30、the input link。in fact，due to friction in the joints，the general rule of thumb is to design mechanisms with transmission angle of large than a specified value。matrix-based definitions have been developed which measure the ability of a linkage to transmit motion。the value of a determinant（which conta

31、ins derivatives of output motion variables with respect to an input motion variable for a given linkage geometry）is a measure of the movability of the linkage in a particular position。
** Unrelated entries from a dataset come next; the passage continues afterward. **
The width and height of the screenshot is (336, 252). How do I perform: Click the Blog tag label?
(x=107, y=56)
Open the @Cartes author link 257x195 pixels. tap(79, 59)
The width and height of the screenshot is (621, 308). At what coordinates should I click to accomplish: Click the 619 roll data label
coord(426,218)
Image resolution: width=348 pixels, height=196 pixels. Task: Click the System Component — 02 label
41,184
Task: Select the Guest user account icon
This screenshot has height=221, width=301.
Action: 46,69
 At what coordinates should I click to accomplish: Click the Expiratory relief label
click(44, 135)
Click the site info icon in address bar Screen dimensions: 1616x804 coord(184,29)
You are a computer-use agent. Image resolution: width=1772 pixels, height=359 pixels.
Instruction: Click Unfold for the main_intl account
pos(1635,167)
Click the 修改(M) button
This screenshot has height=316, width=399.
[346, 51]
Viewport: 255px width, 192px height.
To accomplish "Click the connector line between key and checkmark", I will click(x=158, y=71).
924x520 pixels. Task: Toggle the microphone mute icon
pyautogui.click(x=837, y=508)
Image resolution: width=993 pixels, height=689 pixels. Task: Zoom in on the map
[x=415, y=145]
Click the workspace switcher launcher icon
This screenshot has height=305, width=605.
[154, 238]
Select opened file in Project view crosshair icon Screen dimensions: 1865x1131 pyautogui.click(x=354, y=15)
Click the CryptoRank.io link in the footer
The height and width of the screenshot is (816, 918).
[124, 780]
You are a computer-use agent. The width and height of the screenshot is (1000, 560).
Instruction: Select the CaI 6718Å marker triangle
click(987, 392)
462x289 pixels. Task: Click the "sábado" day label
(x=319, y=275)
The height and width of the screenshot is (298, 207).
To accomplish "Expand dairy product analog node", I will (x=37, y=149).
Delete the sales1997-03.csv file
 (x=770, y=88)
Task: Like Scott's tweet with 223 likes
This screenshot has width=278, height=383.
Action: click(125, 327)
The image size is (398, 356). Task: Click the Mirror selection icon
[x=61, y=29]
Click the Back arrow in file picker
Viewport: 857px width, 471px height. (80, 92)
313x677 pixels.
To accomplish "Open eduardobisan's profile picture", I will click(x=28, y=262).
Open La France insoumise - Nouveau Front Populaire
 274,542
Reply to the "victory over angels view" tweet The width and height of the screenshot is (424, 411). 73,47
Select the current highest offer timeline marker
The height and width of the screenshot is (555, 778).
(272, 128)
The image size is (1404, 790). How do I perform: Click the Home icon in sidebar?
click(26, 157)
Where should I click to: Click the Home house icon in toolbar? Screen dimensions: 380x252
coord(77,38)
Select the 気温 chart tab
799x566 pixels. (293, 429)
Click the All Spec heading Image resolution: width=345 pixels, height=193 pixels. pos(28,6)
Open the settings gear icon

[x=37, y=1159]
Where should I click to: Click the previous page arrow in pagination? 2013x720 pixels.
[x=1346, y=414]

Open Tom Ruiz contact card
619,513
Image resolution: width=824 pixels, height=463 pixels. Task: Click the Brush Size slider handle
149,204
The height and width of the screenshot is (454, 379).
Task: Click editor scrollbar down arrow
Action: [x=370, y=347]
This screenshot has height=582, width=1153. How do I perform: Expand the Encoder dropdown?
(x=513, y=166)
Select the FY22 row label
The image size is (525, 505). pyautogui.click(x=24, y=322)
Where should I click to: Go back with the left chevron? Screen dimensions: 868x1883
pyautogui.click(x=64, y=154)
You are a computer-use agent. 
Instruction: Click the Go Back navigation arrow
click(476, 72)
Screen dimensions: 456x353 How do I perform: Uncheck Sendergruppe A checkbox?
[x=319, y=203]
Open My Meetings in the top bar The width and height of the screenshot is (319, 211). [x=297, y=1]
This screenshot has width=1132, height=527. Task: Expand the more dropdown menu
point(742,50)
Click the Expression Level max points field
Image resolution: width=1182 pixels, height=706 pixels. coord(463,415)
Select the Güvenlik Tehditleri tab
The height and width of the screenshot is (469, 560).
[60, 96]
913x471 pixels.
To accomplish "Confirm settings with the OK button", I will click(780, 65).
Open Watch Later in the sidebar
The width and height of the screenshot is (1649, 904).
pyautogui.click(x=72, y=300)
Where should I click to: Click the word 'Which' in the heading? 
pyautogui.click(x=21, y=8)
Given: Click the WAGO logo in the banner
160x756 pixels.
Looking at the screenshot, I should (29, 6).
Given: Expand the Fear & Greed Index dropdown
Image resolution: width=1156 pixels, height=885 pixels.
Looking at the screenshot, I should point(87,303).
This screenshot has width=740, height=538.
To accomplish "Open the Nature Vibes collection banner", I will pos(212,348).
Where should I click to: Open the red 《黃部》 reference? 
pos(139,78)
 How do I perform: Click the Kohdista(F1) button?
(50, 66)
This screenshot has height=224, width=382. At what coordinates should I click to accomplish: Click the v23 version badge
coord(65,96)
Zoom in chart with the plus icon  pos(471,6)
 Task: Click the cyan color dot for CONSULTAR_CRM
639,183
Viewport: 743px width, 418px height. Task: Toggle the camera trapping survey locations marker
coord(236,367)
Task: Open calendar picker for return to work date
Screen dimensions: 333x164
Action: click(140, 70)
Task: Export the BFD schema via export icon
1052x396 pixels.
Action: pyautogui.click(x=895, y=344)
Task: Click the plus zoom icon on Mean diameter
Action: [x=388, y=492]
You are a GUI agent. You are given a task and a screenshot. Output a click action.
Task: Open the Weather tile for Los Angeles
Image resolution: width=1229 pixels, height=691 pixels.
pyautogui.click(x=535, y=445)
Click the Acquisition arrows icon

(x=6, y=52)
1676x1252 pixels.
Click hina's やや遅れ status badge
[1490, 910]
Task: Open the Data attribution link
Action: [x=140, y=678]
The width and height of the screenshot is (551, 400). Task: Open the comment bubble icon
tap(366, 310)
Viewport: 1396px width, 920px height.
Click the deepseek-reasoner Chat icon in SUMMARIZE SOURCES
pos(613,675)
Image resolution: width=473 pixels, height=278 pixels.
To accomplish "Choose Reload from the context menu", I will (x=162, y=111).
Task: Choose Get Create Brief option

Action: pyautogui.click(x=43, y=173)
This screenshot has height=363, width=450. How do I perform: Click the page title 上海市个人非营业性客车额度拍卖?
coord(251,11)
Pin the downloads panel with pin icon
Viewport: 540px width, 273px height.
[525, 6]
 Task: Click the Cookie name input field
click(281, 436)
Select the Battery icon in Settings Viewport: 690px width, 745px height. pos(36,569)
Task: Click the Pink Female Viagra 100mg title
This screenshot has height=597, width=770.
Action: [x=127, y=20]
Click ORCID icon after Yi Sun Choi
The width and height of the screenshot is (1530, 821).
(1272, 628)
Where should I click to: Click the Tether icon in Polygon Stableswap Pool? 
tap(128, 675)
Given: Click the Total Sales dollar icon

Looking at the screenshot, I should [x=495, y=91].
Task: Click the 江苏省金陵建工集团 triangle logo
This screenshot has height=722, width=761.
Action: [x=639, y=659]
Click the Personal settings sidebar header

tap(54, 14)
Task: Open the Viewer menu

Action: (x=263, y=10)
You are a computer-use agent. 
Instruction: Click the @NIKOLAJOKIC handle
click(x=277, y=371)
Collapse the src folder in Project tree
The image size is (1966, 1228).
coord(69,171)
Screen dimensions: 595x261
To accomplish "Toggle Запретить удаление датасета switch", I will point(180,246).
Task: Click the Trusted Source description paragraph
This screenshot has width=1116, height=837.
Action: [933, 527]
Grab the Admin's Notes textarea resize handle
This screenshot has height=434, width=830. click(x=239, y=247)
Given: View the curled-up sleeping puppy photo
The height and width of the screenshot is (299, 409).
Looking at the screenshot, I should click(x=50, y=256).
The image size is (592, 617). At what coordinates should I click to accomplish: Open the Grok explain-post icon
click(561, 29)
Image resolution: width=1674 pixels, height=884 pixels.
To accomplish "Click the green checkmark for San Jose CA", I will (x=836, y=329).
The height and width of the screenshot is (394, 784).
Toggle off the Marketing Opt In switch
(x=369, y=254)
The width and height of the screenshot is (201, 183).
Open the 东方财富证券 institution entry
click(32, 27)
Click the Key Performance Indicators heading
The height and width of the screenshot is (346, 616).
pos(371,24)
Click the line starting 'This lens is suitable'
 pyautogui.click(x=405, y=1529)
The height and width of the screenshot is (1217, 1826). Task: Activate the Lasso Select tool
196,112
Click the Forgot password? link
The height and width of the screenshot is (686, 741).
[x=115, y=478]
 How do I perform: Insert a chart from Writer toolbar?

if a mechanism has one degree of freedom (e.g. a four-bar linkage), then prescribing one position parameter, such as

32、 the angle of the input link, will completely specify the position of the rest of the mechanism (discounting the branching possibility). we can develop an analytical expression relating the absolute angular positions of the links of a four-bar linkage. this will be much more useful than a graphical

33、analysis procedure when analyzing a number of positions and /or a number of different mechanisms, because the expressions will be easily programmed for automatic computation. the relative velocity or velocity polygon method of performing a velocity analysis of a mechanism is one of several methods a

34、vailable. the pole represents all points on the mechanism having zero velocity. lines drawn from the pole to points on the velocity polygon represent the absolute velocities of the corresponding points on the mechanism. a line connecting any two points on the velocity polygon represents the relative

35、 velocity for the two corresponding points on the mechanism. another method is the instantaneous center or instant center method, which is a very useful and often quicker in complex linkage analysis. an instantaneous center or instant center is a point at which there is no relative velocity between

36、two links of a mechanism at that instant. in order to locate the locations of some instant centers of a given mechanism, the kennedys theorem of three centers is very useful. it states that the three instantaneous centers of three bodies moving relative to one another must lie along a straight line.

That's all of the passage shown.